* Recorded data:
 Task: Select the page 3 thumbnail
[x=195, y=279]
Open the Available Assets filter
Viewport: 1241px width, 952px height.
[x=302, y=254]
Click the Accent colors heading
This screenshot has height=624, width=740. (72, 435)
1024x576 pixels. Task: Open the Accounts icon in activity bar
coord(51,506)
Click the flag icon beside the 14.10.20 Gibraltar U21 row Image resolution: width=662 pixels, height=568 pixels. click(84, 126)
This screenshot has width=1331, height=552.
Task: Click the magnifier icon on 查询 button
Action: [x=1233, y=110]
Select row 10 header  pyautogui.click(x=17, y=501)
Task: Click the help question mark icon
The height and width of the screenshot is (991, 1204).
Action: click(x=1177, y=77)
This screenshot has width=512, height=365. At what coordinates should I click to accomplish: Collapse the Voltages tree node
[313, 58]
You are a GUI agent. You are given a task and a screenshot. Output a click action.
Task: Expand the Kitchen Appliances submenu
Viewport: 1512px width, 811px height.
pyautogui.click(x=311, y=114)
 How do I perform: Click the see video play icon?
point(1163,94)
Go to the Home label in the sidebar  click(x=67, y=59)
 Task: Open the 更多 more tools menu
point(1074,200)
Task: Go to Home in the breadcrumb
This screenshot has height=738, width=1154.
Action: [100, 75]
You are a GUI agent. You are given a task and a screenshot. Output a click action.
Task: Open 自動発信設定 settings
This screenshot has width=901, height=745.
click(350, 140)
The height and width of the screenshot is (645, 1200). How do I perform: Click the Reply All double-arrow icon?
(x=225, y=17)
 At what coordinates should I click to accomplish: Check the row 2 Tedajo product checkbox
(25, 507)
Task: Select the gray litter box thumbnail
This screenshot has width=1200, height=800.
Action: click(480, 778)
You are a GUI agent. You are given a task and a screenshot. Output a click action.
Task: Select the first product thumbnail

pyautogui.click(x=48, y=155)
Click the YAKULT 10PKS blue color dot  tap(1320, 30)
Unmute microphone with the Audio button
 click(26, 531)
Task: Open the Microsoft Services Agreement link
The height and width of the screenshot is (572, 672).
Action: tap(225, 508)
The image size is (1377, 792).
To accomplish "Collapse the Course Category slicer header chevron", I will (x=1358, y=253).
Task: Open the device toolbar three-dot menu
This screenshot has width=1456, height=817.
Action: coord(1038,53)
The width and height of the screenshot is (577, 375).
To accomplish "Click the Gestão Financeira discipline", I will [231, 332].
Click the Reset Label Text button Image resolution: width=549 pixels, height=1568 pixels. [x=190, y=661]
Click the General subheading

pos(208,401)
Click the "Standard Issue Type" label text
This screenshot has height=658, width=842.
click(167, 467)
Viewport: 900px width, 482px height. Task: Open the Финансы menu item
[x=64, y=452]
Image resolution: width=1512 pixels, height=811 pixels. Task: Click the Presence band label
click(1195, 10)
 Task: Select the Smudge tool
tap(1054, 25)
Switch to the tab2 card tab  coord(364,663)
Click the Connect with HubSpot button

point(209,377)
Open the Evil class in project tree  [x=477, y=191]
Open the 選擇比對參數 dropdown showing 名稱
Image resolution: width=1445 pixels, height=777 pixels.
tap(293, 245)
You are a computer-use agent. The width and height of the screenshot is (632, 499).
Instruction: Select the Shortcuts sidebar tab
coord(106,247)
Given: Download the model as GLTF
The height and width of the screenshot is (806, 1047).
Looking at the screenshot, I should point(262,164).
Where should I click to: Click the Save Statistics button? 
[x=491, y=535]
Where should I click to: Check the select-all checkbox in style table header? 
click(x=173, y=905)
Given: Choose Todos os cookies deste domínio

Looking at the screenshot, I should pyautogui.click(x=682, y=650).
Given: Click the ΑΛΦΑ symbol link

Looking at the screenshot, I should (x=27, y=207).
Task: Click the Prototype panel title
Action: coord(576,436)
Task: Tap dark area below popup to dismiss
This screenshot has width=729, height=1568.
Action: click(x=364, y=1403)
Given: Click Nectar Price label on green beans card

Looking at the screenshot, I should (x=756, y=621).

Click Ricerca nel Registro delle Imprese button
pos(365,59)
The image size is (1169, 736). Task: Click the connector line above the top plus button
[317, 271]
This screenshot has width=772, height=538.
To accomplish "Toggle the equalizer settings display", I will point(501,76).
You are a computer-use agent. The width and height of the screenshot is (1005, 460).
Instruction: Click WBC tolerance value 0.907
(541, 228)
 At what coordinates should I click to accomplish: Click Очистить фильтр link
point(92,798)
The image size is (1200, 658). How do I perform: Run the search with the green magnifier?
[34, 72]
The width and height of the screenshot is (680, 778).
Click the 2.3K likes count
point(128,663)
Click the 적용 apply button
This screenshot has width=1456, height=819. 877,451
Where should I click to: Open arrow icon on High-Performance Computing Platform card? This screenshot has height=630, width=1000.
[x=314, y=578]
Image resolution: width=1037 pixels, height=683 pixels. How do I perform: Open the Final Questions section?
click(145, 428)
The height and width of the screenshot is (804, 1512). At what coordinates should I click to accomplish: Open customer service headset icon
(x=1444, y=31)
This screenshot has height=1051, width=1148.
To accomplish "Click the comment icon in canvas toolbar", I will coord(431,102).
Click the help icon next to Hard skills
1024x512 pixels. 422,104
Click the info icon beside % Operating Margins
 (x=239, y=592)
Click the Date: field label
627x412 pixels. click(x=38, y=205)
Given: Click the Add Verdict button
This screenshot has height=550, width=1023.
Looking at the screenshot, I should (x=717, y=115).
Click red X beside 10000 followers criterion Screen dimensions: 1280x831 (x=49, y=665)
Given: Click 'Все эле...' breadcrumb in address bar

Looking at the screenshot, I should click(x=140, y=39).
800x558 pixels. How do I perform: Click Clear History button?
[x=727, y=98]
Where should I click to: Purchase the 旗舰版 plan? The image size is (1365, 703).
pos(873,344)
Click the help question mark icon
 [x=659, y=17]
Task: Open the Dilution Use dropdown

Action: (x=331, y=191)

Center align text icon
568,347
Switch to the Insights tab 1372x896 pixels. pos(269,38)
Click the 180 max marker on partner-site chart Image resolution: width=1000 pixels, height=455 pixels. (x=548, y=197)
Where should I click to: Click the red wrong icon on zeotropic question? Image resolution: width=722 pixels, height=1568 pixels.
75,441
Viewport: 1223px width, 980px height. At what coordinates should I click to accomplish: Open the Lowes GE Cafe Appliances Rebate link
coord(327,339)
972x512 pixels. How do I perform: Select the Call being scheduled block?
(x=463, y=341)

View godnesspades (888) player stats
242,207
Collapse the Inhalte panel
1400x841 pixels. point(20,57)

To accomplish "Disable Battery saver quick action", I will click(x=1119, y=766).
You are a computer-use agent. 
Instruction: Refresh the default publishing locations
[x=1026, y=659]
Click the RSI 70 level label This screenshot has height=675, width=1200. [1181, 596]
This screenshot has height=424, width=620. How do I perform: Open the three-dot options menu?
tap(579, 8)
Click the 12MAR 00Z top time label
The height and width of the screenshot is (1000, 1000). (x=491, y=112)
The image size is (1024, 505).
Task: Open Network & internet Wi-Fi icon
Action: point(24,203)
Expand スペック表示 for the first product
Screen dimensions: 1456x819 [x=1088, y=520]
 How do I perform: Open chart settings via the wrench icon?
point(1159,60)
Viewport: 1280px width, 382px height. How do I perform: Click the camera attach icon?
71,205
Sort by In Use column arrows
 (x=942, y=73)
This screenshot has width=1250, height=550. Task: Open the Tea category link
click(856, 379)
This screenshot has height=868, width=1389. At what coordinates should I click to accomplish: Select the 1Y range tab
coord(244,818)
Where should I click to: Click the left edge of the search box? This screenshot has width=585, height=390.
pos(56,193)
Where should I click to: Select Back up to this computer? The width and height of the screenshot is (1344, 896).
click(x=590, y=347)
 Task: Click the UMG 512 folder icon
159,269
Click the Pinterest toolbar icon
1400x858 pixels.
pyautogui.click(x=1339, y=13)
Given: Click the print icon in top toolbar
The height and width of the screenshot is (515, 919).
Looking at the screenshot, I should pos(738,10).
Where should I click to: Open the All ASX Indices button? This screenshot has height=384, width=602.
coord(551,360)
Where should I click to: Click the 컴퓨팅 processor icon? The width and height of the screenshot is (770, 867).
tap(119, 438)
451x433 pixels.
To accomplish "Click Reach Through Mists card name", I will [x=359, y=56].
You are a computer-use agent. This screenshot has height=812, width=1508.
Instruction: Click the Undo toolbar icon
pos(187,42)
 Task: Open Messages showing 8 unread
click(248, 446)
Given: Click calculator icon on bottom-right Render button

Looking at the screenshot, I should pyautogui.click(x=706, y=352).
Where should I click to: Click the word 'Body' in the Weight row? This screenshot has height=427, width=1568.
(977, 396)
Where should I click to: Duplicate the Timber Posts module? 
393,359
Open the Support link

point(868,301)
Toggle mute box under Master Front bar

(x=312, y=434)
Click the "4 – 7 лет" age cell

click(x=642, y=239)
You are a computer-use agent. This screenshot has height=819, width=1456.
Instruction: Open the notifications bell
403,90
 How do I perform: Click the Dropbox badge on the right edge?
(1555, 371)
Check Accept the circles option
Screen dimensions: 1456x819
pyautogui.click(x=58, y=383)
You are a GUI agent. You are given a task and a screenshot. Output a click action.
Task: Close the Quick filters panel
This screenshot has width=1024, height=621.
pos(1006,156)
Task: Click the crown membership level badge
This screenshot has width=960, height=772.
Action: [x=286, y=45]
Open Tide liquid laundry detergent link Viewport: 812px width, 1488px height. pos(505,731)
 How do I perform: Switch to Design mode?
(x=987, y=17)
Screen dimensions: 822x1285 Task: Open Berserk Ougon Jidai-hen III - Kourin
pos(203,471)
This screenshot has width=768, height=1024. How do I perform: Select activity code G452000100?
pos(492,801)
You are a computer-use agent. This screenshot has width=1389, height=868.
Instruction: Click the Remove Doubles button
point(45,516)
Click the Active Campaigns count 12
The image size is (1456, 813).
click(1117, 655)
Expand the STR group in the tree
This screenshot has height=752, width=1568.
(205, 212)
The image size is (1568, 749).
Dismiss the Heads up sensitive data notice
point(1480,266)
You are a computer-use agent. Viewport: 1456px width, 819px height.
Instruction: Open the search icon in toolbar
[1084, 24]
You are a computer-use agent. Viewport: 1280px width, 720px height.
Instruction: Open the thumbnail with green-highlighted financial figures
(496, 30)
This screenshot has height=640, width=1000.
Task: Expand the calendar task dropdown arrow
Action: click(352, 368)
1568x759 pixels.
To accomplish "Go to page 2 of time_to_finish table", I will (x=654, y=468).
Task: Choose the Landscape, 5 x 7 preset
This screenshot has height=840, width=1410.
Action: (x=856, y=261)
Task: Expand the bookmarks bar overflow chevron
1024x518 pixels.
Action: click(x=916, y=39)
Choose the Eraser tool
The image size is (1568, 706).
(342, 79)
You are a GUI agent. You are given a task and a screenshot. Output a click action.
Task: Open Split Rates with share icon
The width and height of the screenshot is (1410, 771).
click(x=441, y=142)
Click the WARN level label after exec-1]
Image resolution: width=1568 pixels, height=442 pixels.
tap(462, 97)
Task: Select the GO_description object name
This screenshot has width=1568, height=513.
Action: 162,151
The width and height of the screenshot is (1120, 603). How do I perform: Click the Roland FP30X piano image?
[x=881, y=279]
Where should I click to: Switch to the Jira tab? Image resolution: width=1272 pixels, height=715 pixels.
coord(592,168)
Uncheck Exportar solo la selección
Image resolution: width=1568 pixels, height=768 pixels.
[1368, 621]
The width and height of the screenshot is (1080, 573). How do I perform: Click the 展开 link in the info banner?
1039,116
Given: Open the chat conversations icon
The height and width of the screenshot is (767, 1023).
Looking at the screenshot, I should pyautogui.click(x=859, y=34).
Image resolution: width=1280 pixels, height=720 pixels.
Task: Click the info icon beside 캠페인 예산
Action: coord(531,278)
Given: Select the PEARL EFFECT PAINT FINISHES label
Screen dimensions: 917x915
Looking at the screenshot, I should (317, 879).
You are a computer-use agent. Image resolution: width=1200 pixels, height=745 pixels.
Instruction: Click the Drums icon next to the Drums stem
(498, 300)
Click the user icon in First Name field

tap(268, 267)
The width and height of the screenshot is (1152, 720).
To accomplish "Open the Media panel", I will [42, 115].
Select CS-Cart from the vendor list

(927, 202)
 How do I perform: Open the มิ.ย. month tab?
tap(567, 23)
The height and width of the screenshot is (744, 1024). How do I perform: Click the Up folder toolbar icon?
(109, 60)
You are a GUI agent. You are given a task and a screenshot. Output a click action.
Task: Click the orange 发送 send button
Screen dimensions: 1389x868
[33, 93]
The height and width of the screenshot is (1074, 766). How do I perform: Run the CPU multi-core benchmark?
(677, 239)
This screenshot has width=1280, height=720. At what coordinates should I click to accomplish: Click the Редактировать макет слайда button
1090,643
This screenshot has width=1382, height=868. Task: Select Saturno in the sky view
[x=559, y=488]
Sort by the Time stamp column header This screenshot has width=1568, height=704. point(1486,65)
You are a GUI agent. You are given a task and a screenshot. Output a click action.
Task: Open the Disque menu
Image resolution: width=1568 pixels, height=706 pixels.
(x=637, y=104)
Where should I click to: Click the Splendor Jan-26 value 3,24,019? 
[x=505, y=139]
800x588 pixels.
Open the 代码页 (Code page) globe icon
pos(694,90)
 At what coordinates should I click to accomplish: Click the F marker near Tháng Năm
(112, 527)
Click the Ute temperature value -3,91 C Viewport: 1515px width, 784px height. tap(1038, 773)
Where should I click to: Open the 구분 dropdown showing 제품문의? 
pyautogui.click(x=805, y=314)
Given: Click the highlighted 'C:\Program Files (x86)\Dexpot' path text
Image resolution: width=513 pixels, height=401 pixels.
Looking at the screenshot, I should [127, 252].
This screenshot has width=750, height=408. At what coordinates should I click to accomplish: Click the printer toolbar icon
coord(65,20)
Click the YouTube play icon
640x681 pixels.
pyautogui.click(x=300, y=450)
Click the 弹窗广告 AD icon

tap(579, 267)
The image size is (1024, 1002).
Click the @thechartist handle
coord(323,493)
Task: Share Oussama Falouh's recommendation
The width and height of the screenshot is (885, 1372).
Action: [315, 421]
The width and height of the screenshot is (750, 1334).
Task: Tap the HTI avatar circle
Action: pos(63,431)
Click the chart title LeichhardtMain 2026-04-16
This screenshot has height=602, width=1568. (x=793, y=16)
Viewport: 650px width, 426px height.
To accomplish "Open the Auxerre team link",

* REQUEST:
Copy out, as a numbered list, the lines of the records between the line containing "View godnesspades (888) player stats" and the line containing "will click(x=1119, y=766).", both included, and leave out any blank lines.

* FULL SOLUTION:
1. View godnesspades (888) player stats
2. 242,207
3. Collapse the Inhalte panel
4. 1400x841 pixels. point(20,57)
5. To accomplish "Disable Battery saver quick action", I will click(x=1119, y=766).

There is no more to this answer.